Pouvez-vous restituer sous forme de liste numérotée les enregistrements, depuis le tout début jusqu'à la ligne contenant « Action: [x=53, y=50] », celle-ci comprise, en laissant de côté les lignes vides ?

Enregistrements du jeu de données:
——
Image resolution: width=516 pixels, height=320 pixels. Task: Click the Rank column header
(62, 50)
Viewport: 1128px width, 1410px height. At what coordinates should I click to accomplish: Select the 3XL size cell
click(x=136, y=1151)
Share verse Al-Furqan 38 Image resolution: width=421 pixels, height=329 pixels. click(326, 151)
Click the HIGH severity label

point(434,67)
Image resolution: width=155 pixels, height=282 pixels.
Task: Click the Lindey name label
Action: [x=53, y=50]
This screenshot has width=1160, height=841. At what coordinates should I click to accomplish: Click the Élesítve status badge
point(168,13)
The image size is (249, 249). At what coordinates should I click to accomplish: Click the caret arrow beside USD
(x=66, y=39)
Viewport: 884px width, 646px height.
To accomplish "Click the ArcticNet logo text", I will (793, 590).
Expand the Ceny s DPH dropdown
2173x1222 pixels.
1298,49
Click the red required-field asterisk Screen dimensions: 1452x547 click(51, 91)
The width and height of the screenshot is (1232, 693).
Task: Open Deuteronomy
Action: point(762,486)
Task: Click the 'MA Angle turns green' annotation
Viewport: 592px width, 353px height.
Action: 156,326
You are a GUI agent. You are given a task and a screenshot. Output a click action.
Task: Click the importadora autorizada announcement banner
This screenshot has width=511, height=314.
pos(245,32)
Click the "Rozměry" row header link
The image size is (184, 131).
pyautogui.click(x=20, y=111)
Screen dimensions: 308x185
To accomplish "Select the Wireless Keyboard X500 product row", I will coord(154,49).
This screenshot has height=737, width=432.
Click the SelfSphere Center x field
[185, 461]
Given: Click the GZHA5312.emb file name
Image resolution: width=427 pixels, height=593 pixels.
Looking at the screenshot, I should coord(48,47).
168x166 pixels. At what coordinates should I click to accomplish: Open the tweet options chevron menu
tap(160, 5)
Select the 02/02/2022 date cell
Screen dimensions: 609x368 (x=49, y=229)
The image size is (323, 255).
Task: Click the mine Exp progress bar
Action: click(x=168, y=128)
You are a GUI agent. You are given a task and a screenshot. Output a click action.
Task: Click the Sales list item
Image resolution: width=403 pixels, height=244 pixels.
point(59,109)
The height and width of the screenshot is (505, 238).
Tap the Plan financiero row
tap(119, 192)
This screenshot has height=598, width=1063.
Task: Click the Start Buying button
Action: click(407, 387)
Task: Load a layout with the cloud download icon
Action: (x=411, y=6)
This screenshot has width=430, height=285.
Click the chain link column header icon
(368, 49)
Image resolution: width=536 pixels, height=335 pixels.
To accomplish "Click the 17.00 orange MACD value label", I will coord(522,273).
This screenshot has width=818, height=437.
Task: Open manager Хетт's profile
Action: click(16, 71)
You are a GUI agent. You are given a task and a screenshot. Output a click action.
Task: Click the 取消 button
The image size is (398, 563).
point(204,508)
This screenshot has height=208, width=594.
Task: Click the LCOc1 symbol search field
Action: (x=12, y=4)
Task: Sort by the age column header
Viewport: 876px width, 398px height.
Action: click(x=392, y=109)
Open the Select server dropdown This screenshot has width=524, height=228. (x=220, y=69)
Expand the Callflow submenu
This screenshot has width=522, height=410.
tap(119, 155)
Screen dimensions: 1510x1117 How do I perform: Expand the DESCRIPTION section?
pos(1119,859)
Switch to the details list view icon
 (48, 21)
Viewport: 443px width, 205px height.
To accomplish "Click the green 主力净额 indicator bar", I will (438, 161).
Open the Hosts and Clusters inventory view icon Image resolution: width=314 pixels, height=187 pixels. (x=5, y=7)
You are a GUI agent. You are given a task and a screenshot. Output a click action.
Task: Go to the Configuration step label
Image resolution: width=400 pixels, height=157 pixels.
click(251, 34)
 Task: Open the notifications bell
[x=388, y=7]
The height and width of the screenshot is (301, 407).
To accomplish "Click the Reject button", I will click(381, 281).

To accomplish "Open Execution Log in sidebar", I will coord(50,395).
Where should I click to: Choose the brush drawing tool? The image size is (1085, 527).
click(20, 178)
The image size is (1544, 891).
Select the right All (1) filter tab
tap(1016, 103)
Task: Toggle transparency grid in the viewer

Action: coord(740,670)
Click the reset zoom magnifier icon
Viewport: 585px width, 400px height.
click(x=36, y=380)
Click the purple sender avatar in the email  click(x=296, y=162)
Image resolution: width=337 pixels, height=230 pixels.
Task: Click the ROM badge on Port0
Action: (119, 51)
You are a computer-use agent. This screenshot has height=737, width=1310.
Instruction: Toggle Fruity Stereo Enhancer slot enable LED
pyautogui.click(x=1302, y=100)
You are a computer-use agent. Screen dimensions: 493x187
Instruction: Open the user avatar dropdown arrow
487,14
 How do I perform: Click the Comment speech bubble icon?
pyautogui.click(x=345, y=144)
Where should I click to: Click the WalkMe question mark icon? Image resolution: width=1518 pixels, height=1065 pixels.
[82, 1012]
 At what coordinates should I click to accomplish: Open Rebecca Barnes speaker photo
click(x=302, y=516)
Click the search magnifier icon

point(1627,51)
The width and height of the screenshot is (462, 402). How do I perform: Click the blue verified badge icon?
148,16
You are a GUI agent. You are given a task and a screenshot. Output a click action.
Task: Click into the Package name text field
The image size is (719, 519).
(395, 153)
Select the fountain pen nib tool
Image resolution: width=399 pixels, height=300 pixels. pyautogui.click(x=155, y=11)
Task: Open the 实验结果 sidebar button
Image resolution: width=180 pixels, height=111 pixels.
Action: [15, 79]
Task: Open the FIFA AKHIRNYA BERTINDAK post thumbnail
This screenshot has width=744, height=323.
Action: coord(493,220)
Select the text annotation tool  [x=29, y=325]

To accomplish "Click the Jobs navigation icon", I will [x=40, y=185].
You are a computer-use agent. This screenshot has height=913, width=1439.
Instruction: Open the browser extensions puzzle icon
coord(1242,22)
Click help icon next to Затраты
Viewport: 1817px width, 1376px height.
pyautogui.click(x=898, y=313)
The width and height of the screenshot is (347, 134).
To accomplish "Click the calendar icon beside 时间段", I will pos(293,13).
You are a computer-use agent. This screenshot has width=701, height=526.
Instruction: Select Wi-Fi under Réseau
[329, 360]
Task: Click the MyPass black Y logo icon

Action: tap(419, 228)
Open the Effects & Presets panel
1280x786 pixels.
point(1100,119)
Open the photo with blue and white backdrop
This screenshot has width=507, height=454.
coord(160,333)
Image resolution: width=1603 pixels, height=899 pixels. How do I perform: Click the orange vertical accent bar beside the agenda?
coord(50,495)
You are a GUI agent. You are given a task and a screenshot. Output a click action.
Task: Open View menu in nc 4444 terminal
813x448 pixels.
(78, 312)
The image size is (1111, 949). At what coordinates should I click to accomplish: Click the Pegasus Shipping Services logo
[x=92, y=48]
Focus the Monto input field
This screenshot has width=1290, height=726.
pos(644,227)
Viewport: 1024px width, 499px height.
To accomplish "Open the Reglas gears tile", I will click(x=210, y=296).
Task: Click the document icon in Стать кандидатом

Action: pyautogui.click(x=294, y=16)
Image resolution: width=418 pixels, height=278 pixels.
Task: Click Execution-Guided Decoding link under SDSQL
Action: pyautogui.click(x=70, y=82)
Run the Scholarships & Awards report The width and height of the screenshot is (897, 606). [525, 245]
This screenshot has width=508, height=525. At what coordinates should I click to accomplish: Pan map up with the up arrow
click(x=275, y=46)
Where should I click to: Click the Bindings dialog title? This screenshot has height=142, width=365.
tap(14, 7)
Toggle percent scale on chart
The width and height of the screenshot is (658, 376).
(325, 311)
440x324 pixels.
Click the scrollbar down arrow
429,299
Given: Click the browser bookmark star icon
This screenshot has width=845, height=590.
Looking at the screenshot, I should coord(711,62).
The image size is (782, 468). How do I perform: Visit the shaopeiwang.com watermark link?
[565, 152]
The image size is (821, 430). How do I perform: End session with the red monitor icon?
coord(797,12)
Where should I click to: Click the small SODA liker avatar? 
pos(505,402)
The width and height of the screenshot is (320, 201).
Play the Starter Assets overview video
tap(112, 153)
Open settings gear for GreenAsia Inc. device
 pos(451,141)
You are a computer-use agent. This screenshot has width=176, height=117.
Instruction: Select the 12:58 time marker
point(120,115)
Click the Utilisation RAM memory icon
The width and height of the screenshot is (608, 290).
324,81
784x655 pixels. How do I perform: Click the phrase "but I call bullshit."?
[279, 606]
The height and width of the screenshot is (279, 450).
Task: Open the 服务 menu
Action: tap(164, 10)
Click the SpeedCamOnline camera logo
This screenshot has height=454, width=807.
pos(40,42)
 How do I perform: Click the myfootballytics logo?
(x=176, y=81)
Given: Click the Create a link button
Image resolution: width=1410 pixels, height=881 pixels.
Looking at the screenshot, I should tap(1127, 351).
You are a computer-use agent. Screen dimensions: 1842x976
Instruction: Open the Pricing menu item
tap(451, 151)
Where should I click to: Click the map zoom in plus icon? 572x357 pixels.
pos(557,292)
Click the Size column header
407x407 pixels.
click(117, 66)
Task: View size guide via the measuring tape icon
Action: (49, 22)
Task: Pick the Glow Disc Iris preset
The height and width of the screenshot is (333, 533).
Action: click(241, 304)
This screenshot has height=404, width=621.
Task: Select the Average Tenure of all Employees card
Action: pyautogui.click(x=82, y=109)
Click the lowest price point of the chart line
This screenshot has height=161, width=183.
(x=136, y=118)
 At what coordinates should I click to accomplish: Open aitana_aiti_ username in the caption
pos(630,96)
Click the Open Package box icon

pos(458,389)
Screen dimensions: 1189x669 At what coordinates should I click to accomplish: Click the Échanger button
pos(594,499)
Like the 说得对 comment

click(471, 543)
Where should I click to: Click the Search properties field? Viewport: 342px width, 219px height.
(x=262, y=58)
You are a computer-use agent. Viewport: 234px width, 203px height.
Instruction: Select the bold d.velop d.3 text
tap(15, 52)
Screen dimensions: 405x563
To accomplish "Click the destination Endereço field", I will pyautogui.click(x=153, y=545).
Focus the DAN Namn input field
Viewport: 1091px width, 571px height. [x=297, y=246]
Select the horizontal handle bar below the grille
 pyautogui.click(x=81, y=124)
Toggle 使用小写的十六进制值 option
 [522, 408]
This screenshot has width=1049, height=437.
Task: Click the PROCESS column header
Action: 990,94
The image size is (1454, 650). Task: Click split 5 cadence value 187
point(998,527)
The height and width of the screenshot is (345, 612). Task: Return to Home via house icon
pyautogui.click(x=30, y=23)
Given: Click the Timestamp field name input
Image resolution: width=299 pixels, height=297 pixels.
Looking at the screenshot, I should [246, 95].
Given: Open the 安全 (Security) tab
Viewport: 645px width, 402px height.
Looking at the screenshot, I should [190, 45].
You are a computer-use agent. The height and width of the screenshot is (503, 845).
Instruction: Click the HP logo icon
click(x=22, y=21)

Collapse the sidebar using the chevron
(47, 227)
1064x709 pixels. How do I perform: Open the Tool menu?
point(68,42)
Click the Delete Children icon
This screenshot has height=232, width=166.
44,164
——
> [Exercice corrigé]:
1. Image resolution: width=516 pixels, height=320 pixels. Task: Click the Rank column header
2. (62, 50)
3. Viewport: 1128px width, 1410px height. At what coordinates should I click to accomplish: Select the 3XL size cell
4. click(x=136, y=1151)
5. Share verse Al-Furqan 38 Image resolution: width=421 pixels, height=329 pixels. click(326, 151)
6. Click the HIGH severity label
7. point(434,67)
8. Image resolution: width=155 pixels, height=282 pixels.
9. Task: Click the Lindey name label
10. Action: [x=53, y=50]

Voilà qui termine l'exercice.